[DUBLIN] European science cooperation with Africa needs redefining, as it is failing to address wide-ranging needs and challenges experienced by African countries — and often ignores those countries most in need of support, a conference has heard.
Speaking last week (14 July) at the Euroscience Open Forum 2012 (ESOF), in Ireland, Ismail Serageldin, director of the New Library of Alexandria, Egypt, said that Europe should not limit its science and technology cooperation with Africa merely to funding.
Instead, it should involve the continent in European flagship research initiatives, implement 'twinning' programmes that "promote real action on the ground in Africa", and facilitate joint research, said Serageldin.
"There is a need to translate rhetoric into action," Serageldin said, adding that, despite many existing declarations on cooperation, "rhetoric is not equal to action".
South Africa's minister of science and technology, Naledi Pandor, highlighted that cooperation should not be based on fragmented projects. "We need to draft a well-defined strategic approach that delivers results," she said.
Pandor warned against viewing Africa as a single homogenous entity: there are 54 countries with very diverse capacities and challenges, which cooperation strategies should address, she said.
Lidia Brito, director of science policy and capacity building at UNESCO (the UN Educational, Scientific and Cultural Organization), said Europe's investments in Africa should be more sustained than in previous years, and that the European Union should support sustainable growth in Africa and the development of skilled personnel.
At a separate session — 'Africa: A scramble for natural resources or knowledge economy partnerships' — on Thursday (12 July), ESOF heard that the transfer of scientific capacity and knowledge from Europe has been limited to a handful of richer and more scientifically advanced countries.
Currently, countries such as Egypt, Kenya and South Africa are involved, but many resource-rich but economically poor countries, such as Angola, the Democratic Republic of Congo, and Uganda, are ignored, said John Ouma Mugabe, professor of science and innovation policy at the Graduate School of Technology Management at the University of Pretoria, South Africa.
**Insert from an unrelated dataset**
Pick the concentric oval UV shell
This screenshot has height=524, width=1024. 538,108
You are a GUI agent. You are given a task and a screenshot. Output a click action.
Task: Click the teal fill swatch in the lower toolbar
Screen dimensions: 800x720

Yet many of these countries "at the periphery" of science cooperation are in the biggest need of collaboration, Mugabe said.
Africa ranks among the world's top producers for many minerals: it is estimated that half the world's production of cobalt and diamonds, and a large percentage of global manganese, phosphate and gold deposits are in Africa. And up to six million people in Africa are engaged in informal, small-scale mining, which boosts rural economies.
"We need to reframe Africa-Europe science and technology cooperation in the area of natural resource management," Mugabe said, adding that Africa needs technical training and technology transfer, to help with the management and governance of mineral resources.